• [Directions for this task]: Scan the entries below. List each line with "agent".

• [Records to use]:
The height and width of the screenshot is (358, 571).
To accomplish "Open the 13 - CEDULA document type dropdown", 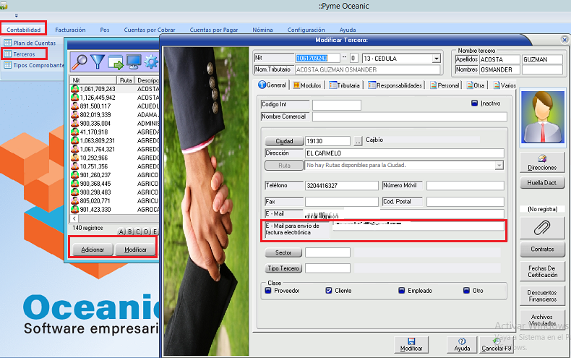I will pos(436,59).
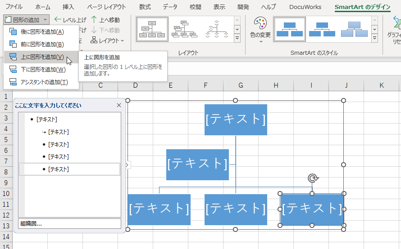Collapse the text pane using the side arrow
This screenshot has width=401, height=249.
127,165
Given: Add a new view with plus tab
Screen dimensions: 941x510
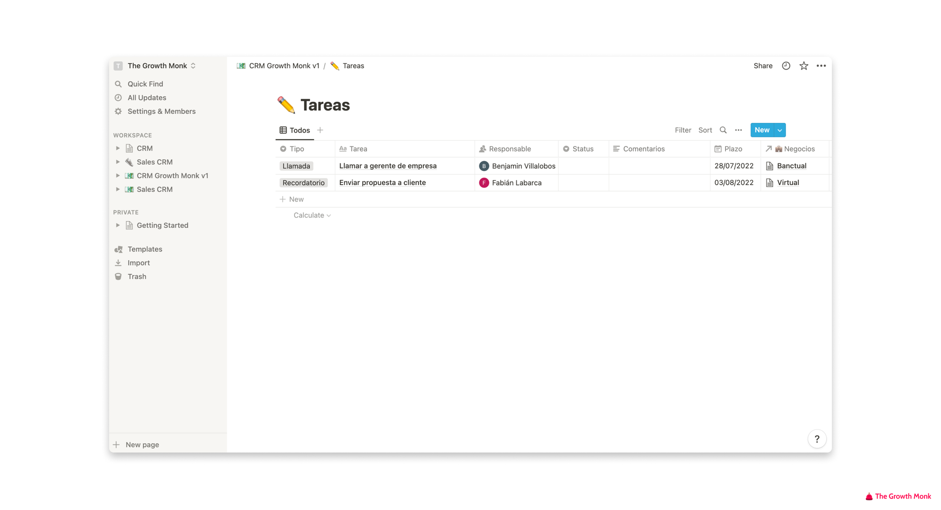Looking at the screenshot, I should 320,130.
--
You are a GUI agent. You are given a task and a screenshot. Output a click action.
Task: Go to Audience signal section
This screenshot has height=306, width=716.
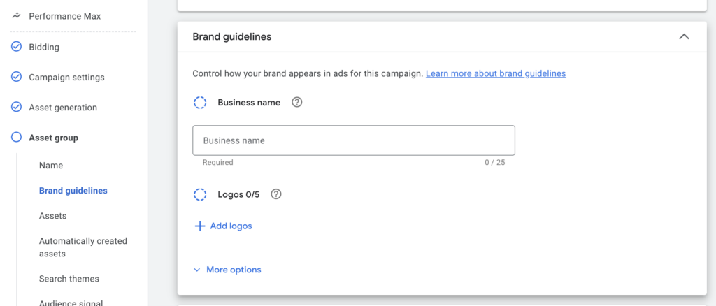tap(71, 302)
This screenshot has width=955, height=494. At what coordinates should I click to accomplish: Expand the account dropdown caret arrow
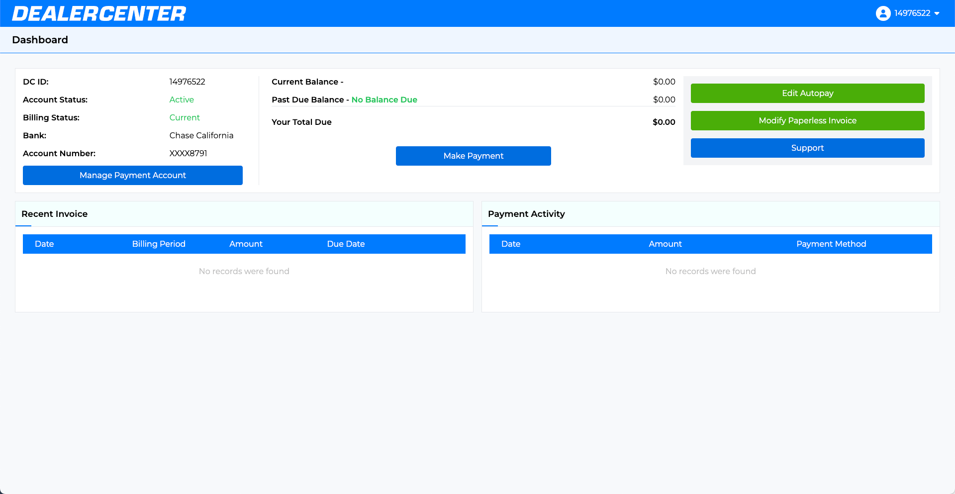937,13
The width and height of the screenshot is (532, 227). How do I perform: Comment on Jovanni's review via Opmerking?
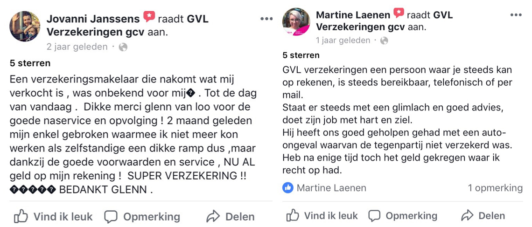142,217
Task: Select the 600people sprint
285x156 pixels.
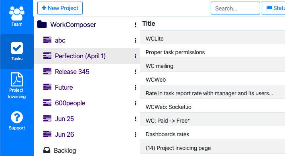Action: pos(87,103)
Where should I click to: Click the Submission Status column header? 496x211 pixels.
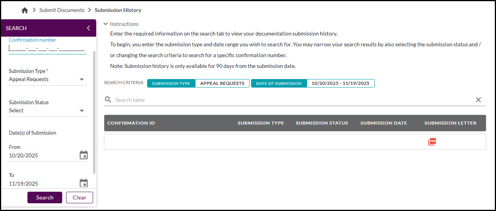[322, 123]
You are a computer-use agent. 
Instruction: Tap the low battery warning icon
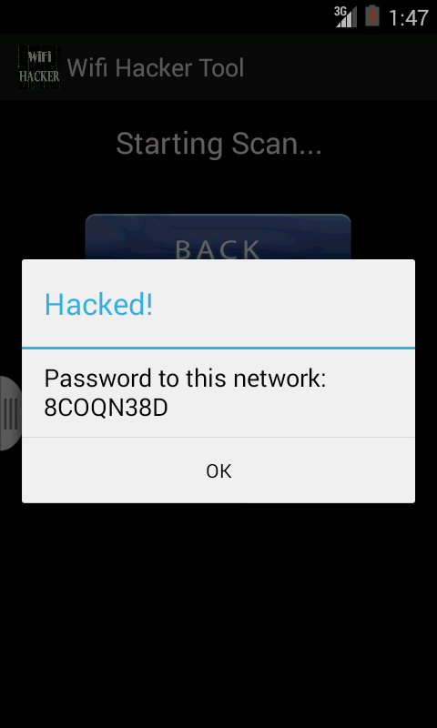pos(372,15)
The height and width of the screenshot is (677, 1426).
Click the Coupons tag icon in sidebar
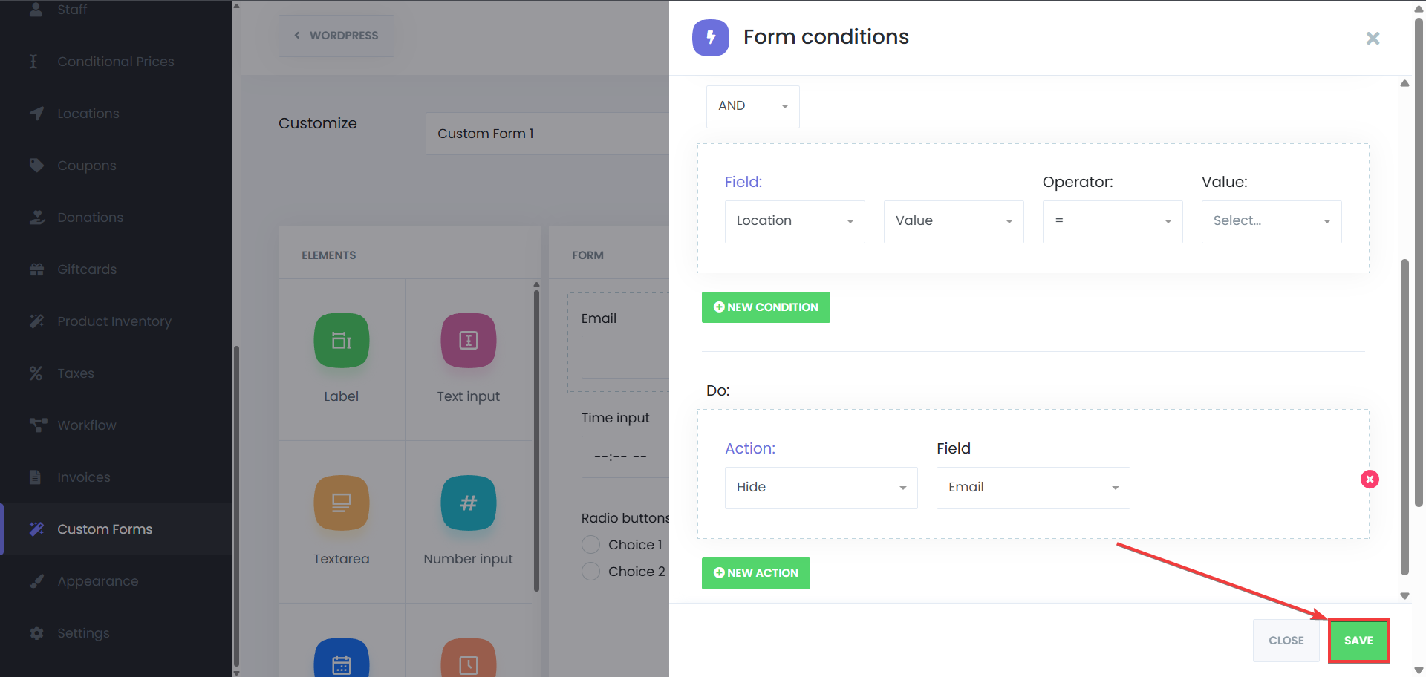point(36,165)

• [Result for this task]:
You are a GUI agent. You are given a task and a screenshot. Output a click action.
You are a computer-use agent. 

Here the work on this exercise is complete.